Catholic Culture Solidarity
Catholic Culture Solidarity

Catholic Dictionary

Find accurate definitions of over 5,000 Catholic terms and phrases (including abbreviations). Based on Fr. John Hardon's Modern Catholic Dictionary, © Eternal Life. Used with permission.

Random Term from the Dictionary:

PROTESTANTISM

The system of faith, worship, and practice derived from the principles of the Reformation in the sixteenth century. As a name, it comes from the Protestation of the Reformers at the Diet of Speyer (1529) against the decisions of the Catholic majority that no further religious innovations were to be introduced. Although now divided into hundreds of denominations, the original families of Protestantism were only five: The Lutheran, Calvinists, and Zwinglian on the Continent, and the Anglican and Free Church or Congregational in Great Britain.

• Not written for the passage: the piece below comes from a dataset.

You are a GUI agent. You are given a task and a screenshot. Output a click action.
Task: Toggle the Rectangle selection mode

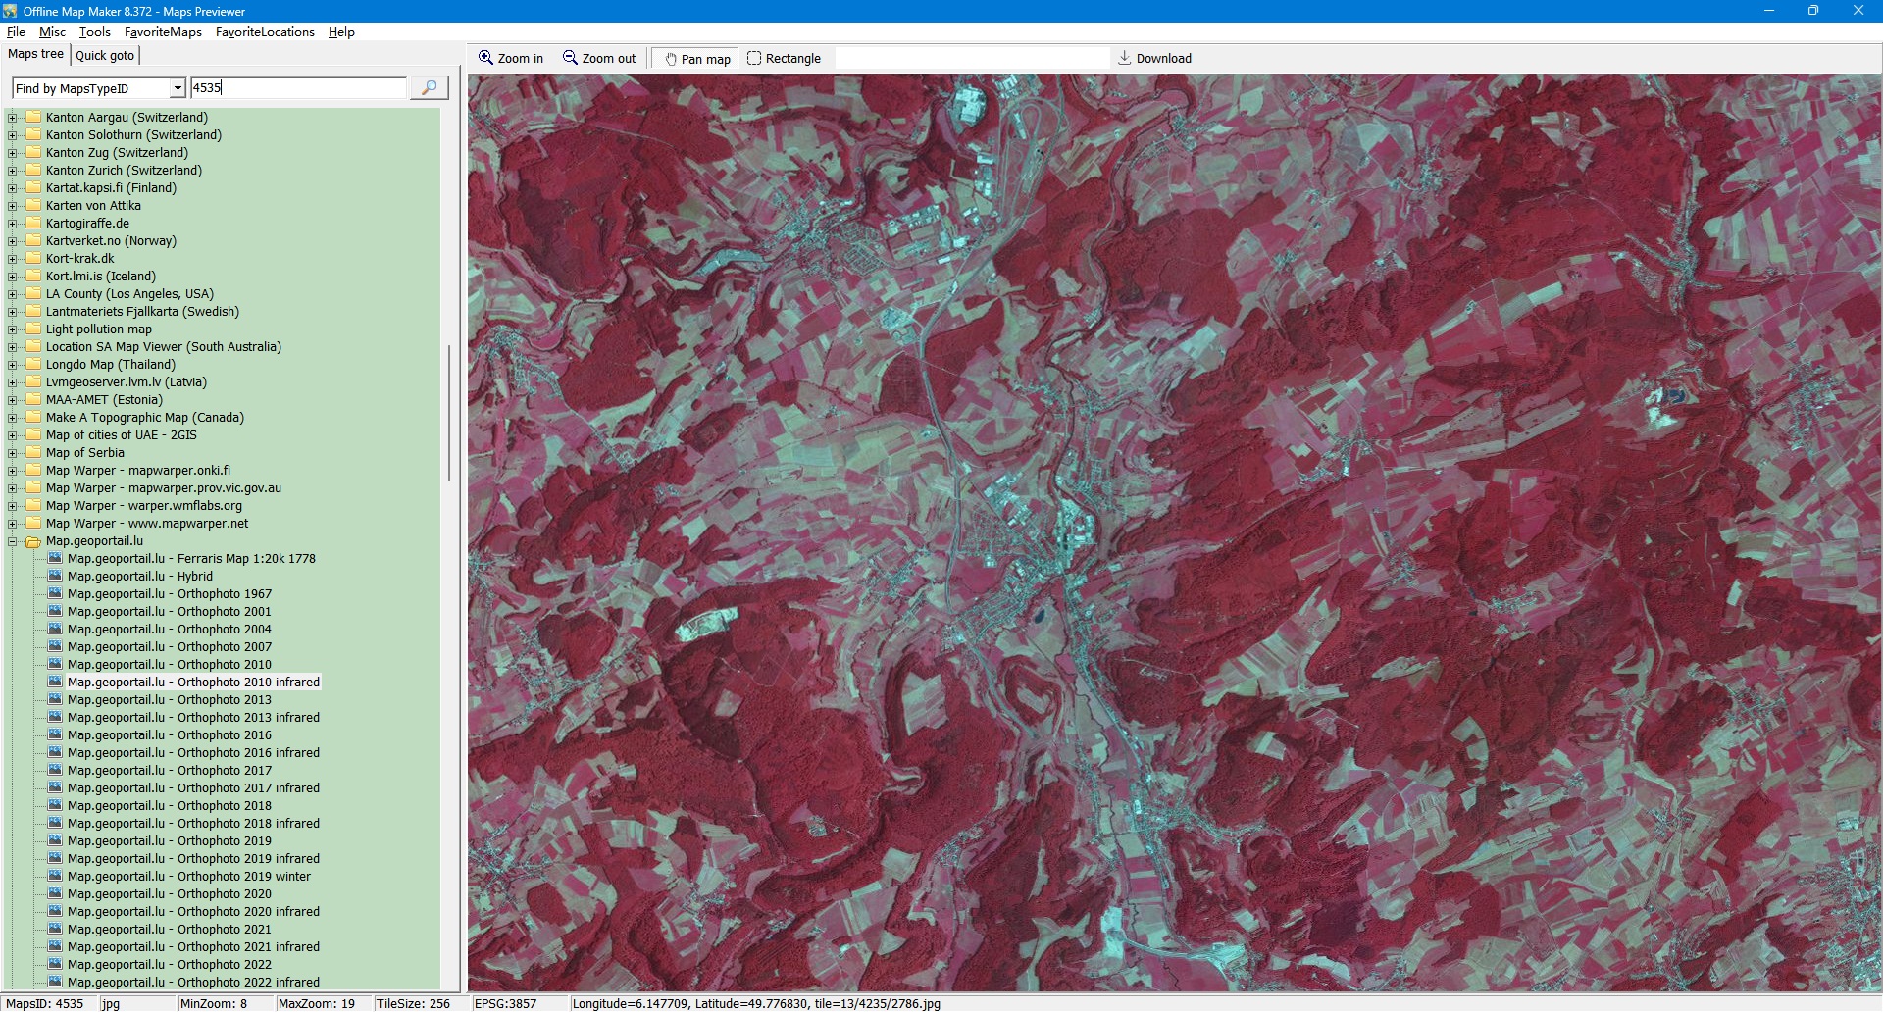click(x=784, y=59)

Three premises of Protestantism have remained fairly constant, namely, the Bible as the only rule of faith, excluding tradition and Church authority; justification by faith alone, excluding supernatural merit and good works; and the universal priesthood of believers, excluding a distinct episcopacy or priesthood divinely empowered through ordination to teach, govern, and sanctify the people of God. (Etym. Latin protestari, to profess one's belief in or against something, to witness to.)